Mid-IR spectroscopic sensing has a long history, with decades of development, implementation and continual improvement of powerful instruments. In the laboratory and in industry, mid-IR sensors are routinely used in analytical chemistry and biomedicine. Fourier transform spectrometers—whether ground-based or onboard satellites, aircrafts or atmospheric balloons—have provided broad survey spectra leading to new insights regarding Earth’s atmosphere and climate, and for a host of other meteorological, industrial and remote-sensing applications.
Sensors relying on tunable semiconductor lasers provide compact, sensitive devices that can interrogate, quickly and with precise spatial localization or over integrated long columns, small spectral spans typically of one transition in a gas molecule.

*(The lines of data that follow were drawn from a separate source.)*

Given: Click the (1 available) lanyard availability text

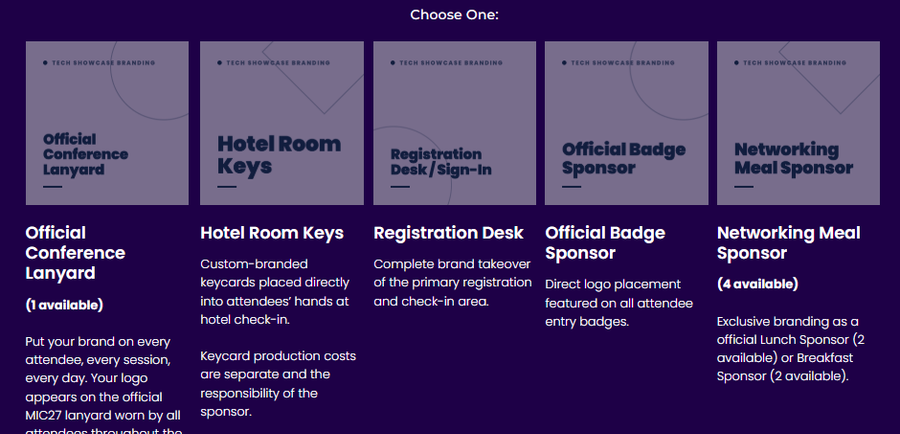Looking at the screenshot, I should [x=64, y=305].
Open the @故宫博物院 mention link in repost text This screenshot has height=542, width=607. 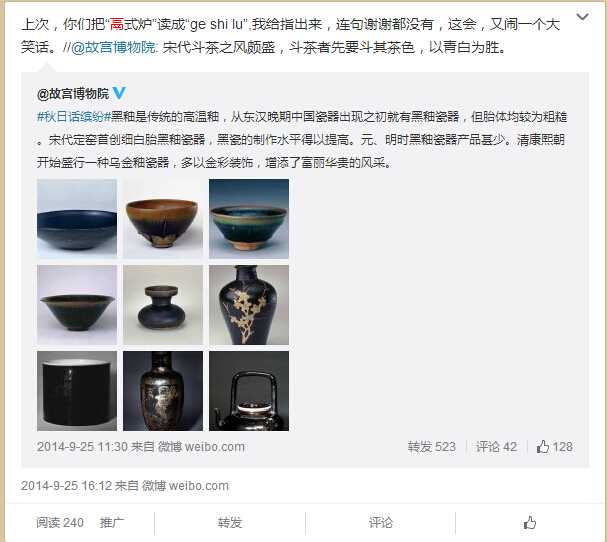(114, 48)
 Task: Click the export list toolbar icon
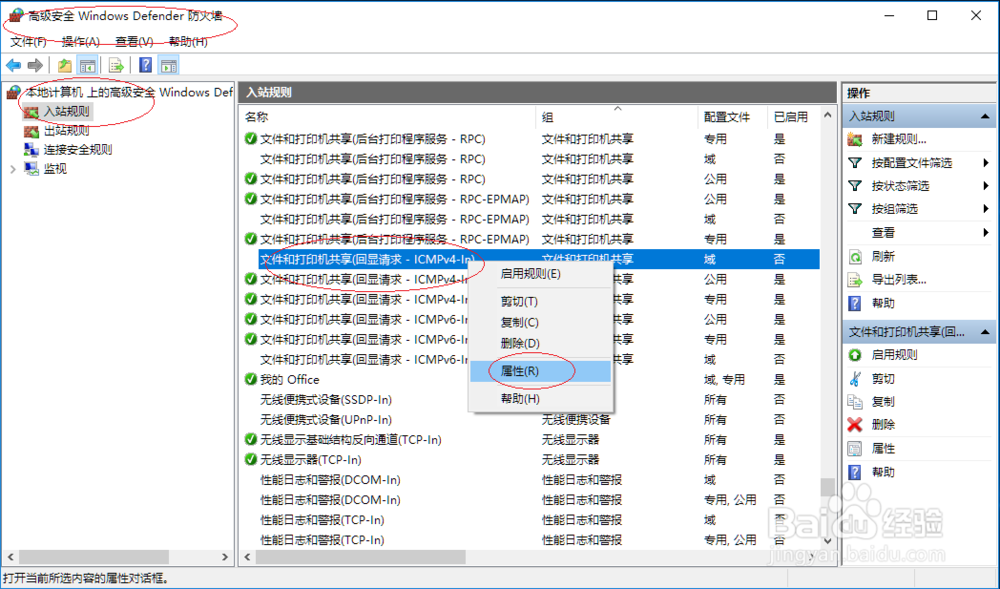[x=114, y=65]
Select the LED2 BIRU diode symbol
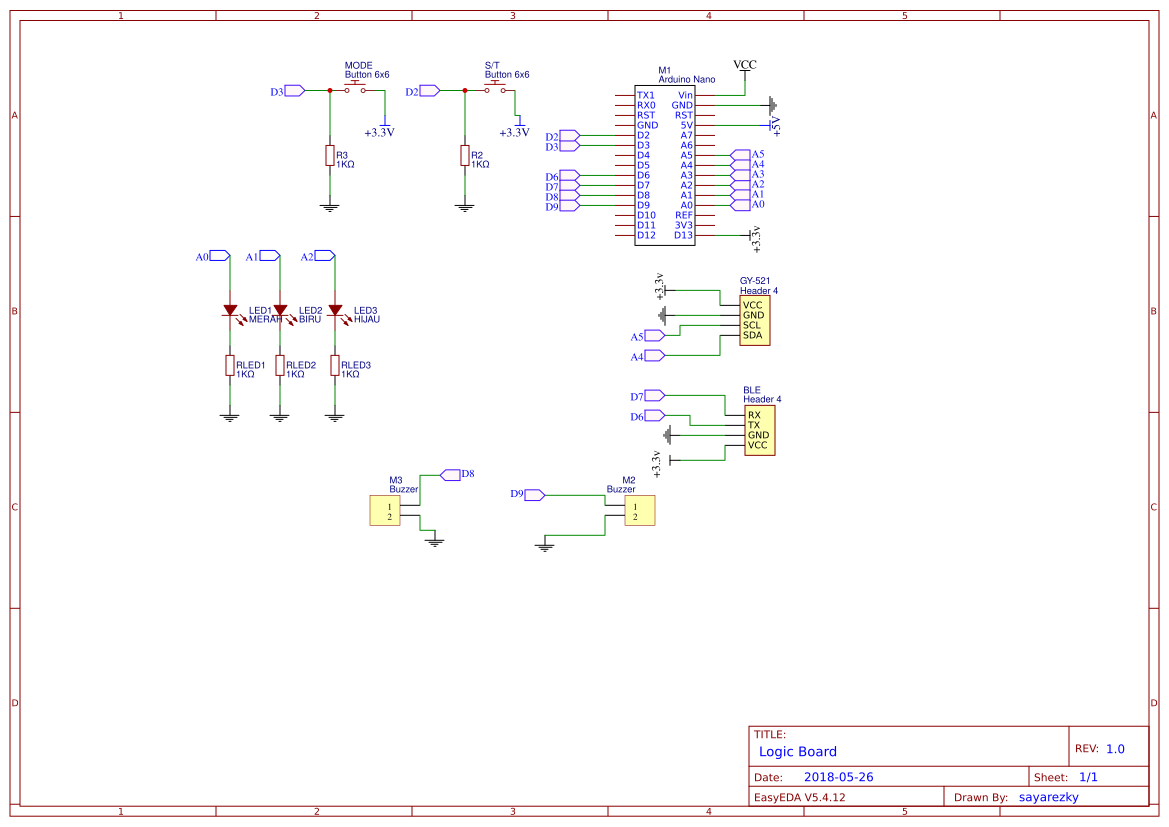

These increasingly powerful instruments, however, come with ever more complex scientific challenges. One example lies in the satellite missions aimed at quantifying regional sources and sinks of carbon dioxide, to help constrain the rapidly changing anthropogenic emissions that affect climate change. These missions, including the Orbiting Carbon Observatory of the U.S. National Aeronautics and Space Administration, GOSAT of the Japanese Aerospace Exploration Agency, or the Microcarb mission of France’s Centre National d’Études Spatiales, require reference data such as highly accurate absorption cross-sections of carbon dioxide in the conditions in which it exists in the Earth’s atmosphere. Meeting the expected accuracy requires laboratory measurements of molecular line intensities and line profiles at the limit of what is now possible.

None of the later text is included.